(Published in Christianity Today Online October 25, 2016)
The Parable of the Good Samaritan is so well-known to Christians that we often forget that it was given in response to the question of the scribe: “Who is my neighbor?” It was common in that time to view one’s neighbor as somebody who was part of a social network. One helped one’s neighbor when he was in trouble because, at least potentially, someday one’s neighbor may return the favor. In contrast Jesus offered a new and radical view of “neighbor”: your neighbor is someone with whom you may share few existing ties. You neighbor may not even be a fellow countryman. Your neighbor may be someone whom it is risky to love; and the love of your neighbor may call you to make inconvenient sacrifice.
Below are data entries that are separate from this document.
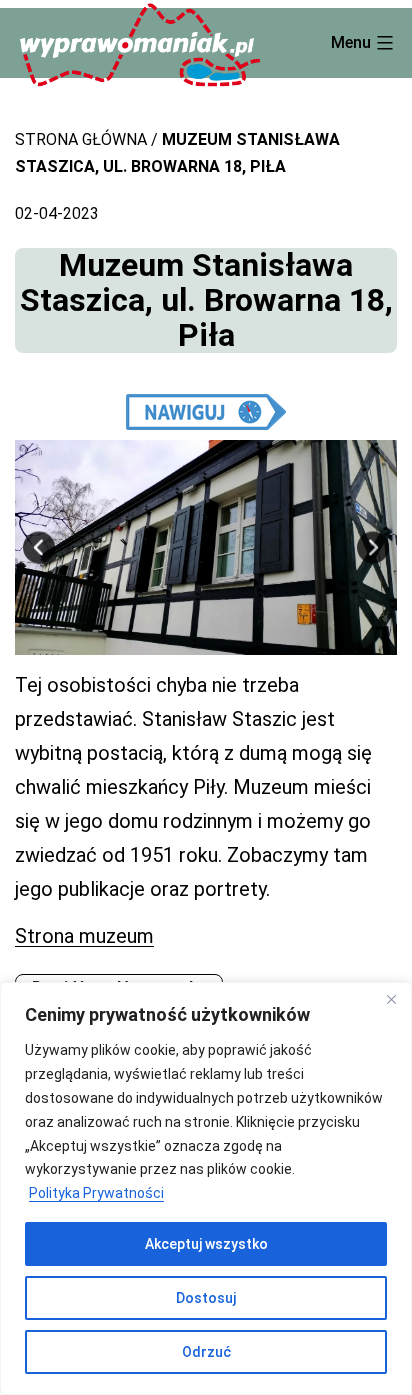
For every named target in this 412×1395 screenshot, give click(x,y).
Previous (39, 547)
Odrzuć (206, 1352)
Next (373, 547)
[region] (206, 1188)
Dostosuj (206, 1298)
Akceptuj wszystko (206, 1244)
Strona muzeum (84, 936)
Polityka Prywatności (96, 1193)
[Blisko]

Kent Annan’s “Slow Kingdom Coming” (InterVarsity Press, 2016) is the latest in a sequence of books that have helped to teach us about loving our global neighbor. As such, it is important to place Annan’s book in context with its literary parents and grandparents, books that have emerged as modern classics and themselves have new editions that are must-reads for Christians who choose to become involved with the poor.
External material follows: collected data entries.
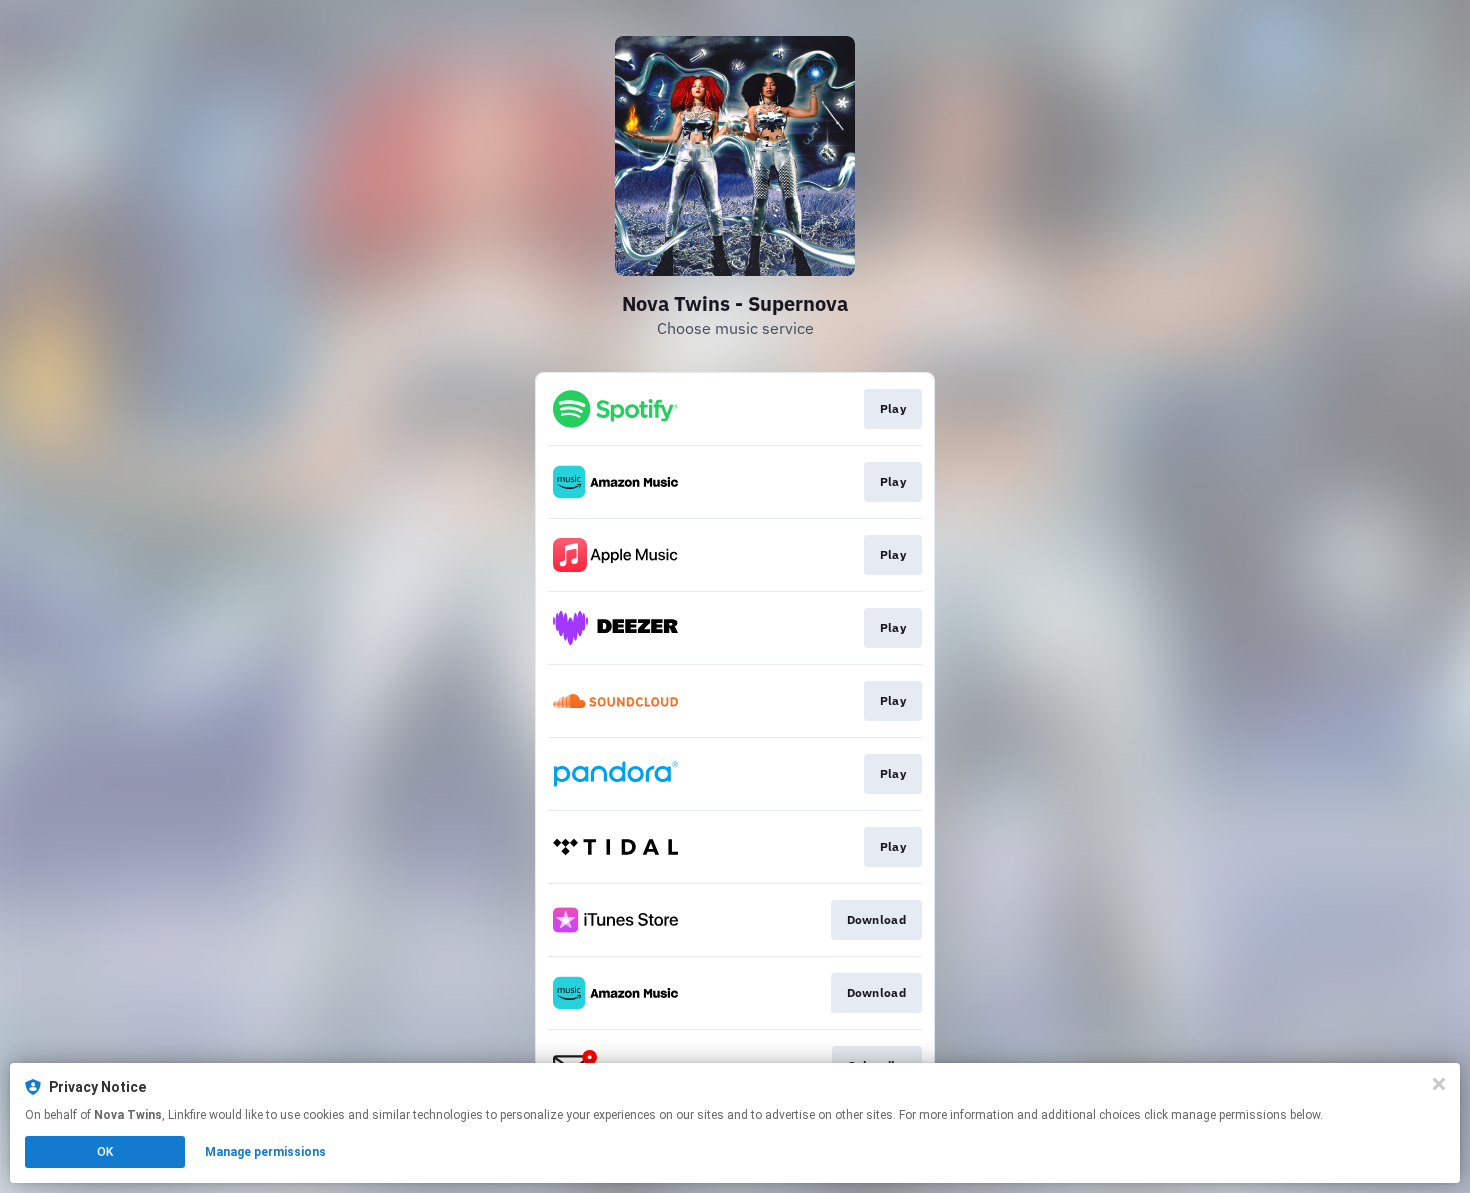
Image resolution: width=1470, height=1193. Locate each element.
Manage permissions (265, 1152)
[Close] (1439, 1084)
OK (105, 1152)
Two generations ago it would seem that much of American evangelicalism had the same view of “neighbor” that was shared by the very audience to whom Jesus addressed his famous parable. This contentment, this complacency with the view of our neighbor as merely our localized neighbor, was shattered by Ron Sider in his Rich Christians in an Age of Hunger. Originally published in 1977, it was one of those books you hardly had to read because even its mere title seemed to elicit a call to action. The greatness of great books is almost always influenced by their timing, and Sider’s book appeared at an important early period of globalized media. This was a period when new technology allowed us to witness the lives of the poor in the developing world at a time when Americans had begun to attain a state of affluence that allowed them to feel capable of caring for people on the other side of the world who neither looked, nor spoke, nor lived like us.
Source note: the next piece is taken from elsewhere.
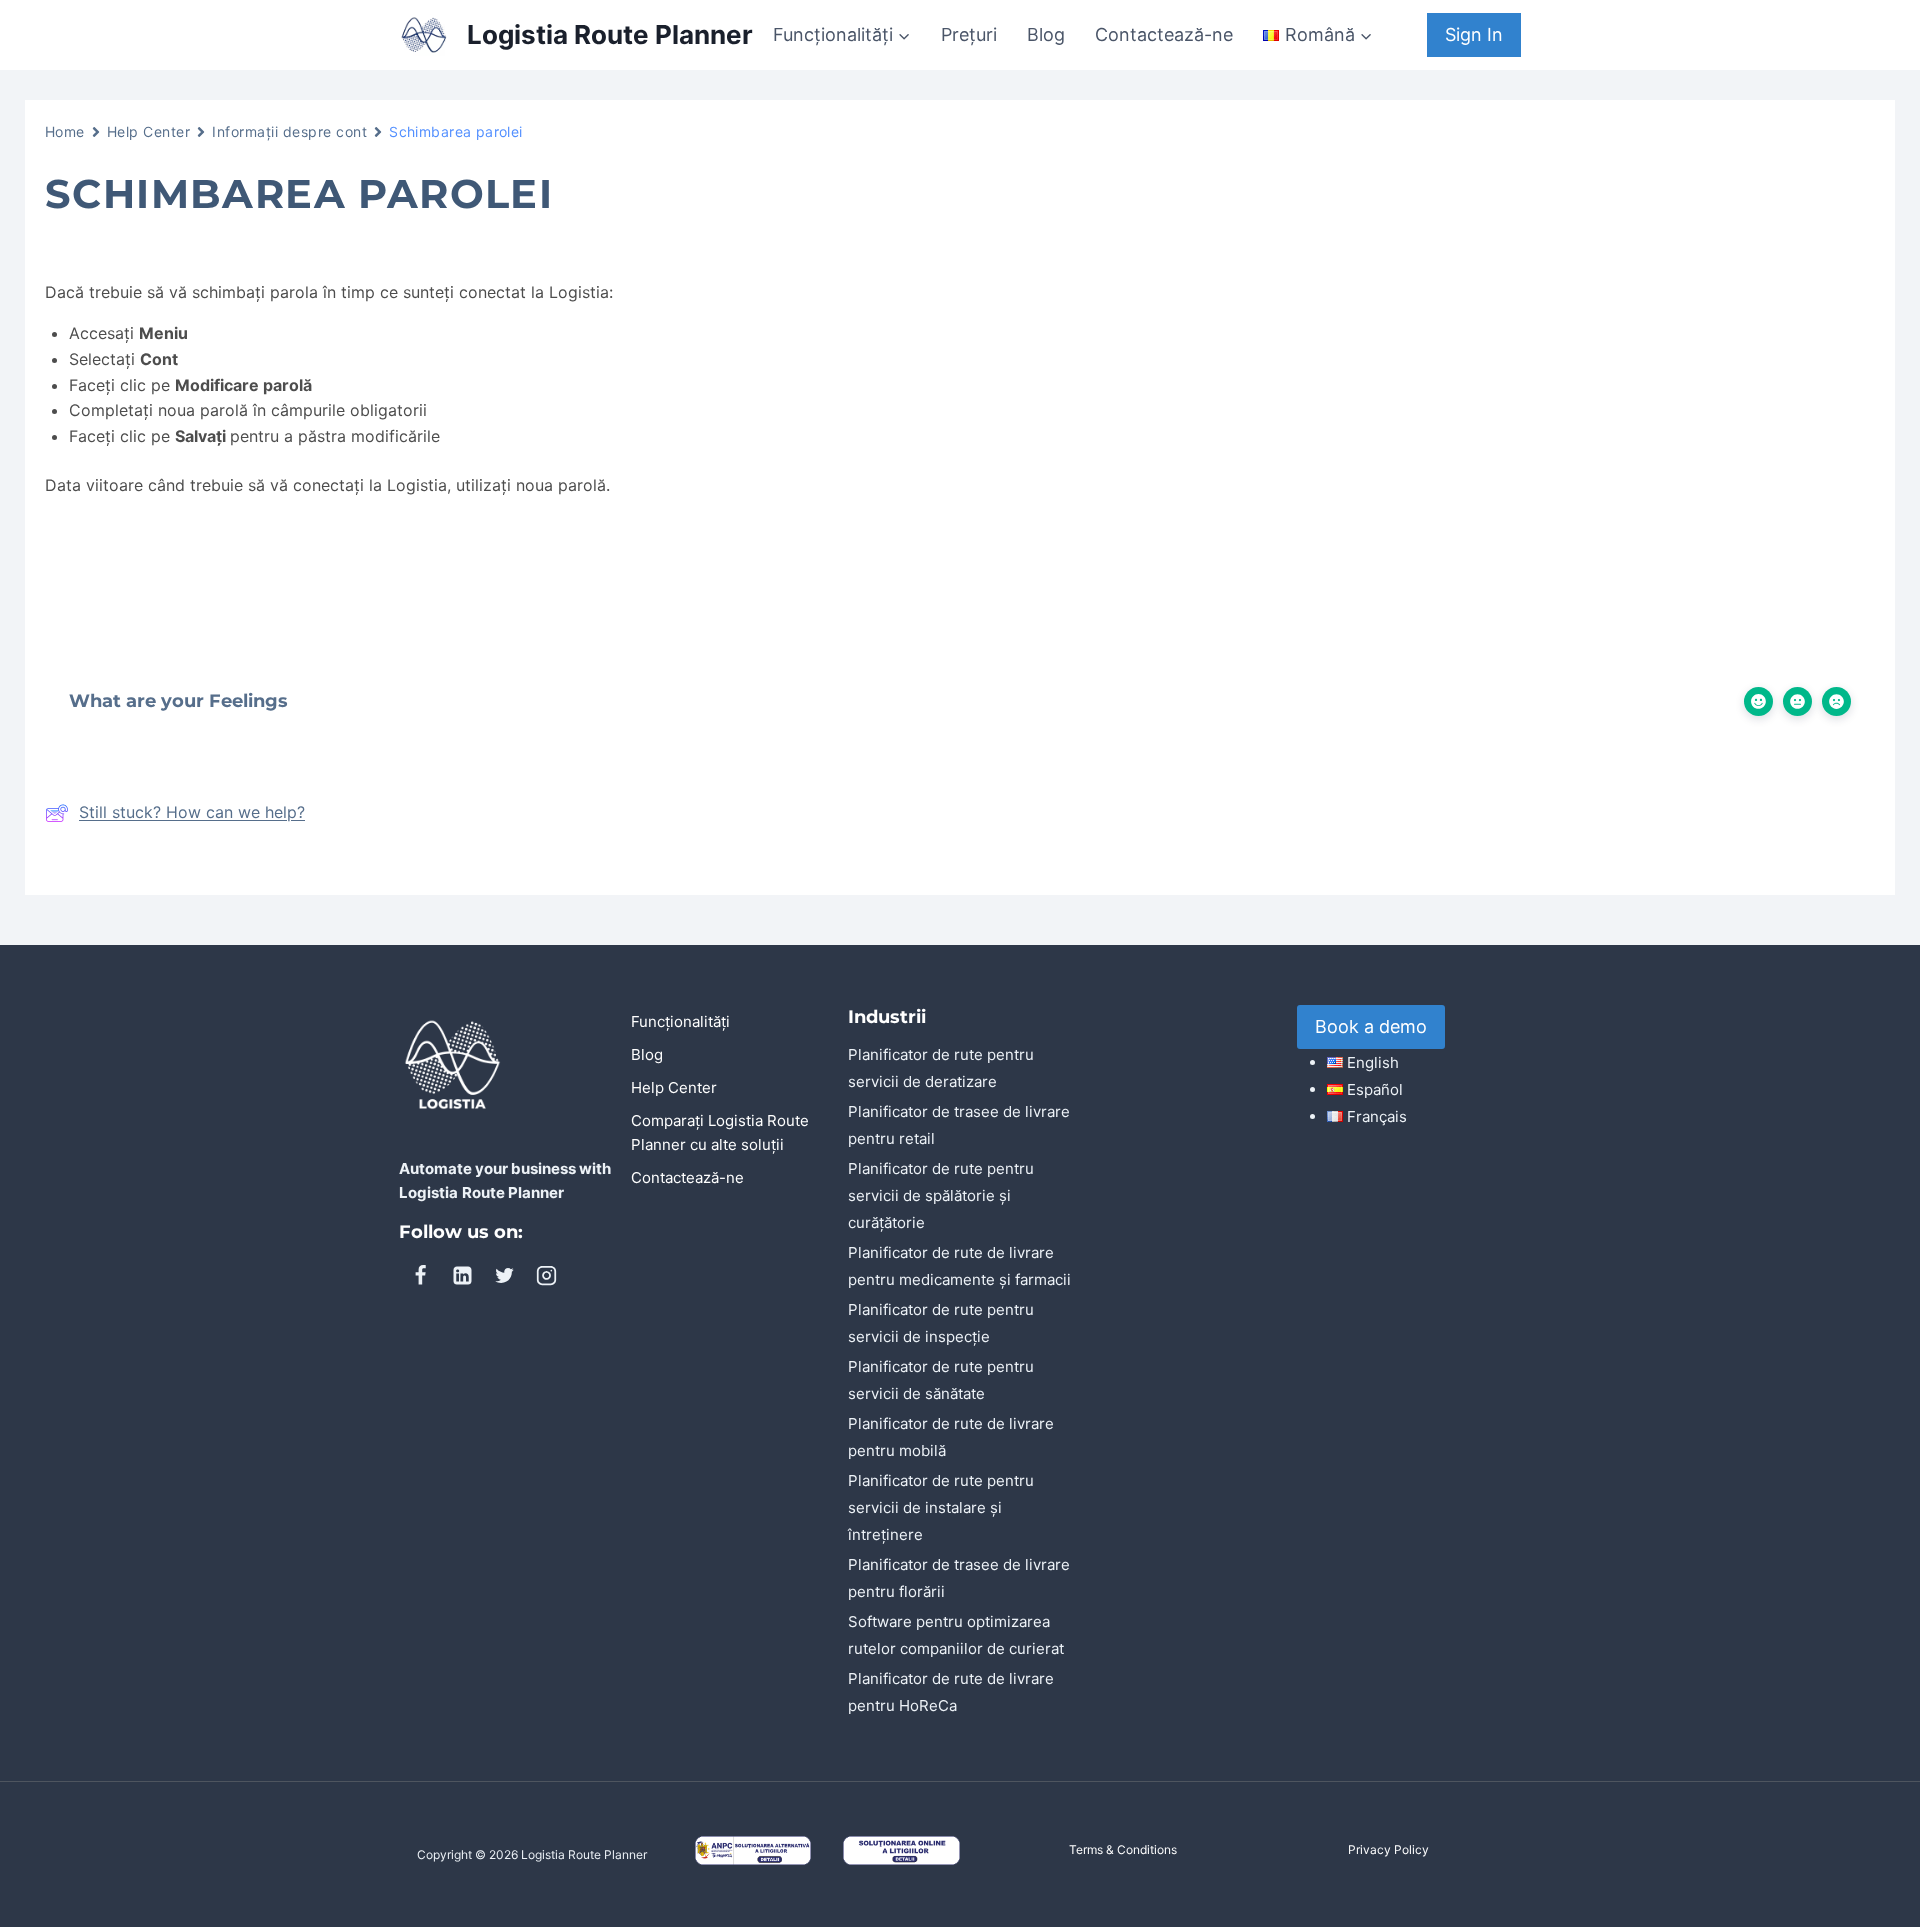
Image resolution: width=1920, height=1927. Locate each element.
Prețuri (969, 34)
The main impact of the early editions of Rich Christians was, frankly, in producing a kind of holy guilt. The strength of the first edition of the book was not in its economics, which was often terrible. It was not in its understanding of the causes of poverty, which were often wrong. It was not even in the interventions and action for which it advocated, which were often naïve. The greatness of the early editions of Sider’s book was simply in its challenge: Here are your global neighbors, rich Christian. How are you going to respond?
Rich Christians, however, turned out to be not so much a single book, but a living organism. It has matured over its six editions, in many aspects radically so (even to the extent that international trade is now seen as good!), and its latest edition, published in 2015, contains vastly improved chapters on the causes of poverty and what are likely to constitute successful interventions at both micro and macro levels. As Sider has learned, his readers have learned. And the 2015 edition is a book worth reading, even if one was powerfully influenced by the first edition nearly two generations ago.